Only the closing part of the listing is wanted: reproduce exactly the line containing "Не вопрос (756, 1244)" and all lines below it.

DATA FOR THIS TASK:
== Segment start ==

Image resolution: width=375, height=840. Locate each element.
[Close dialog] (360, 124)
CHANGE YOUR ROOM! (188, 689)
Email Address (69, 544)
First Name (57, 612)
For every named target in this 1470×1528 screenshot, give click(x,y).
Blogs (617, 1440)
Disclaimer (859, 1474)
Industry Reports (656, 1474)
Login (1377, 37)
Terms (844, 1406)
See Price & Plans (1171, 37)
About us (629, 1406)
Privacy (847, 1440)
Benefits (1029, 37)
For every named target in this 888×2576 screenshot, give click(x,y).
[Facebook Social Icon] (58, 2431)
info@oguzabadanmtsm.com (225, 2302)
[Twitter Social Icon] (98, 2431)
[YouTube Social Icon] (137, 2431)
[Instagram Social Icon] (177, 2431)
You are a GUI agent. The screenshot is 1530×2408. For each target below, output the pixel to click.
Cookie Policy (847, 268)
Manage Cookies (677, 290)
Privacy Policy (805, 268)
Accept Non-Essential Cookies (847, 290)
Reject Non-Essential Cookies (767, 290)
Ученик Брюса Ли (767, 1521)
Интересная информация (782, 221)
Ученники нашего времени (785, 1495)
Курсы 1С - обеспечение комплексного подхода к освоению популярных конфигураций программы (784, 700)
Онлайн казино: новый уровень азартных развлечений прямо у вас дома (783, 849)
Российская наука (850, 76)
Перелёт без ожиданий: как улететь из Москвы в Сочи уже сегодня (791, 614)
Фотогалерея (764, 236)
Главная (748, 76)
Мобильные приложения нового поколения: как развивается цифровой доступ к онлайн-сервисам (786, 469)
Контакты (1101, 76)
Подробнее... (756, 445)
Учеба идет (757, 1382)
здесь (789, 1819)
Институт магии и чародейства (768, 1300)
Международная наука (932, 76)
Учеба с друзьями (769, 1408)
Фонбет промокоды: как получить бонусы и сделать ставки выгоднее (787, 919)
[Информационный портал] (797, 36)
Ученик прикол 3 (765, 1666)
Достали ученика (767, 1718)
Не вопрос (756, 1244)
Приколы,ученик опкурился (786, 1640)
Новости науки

== Segment end ==

SOLUTION:
Не вопрос (756, 1244)
Приколы,ученик опкурился (786, 1640)
Новости науки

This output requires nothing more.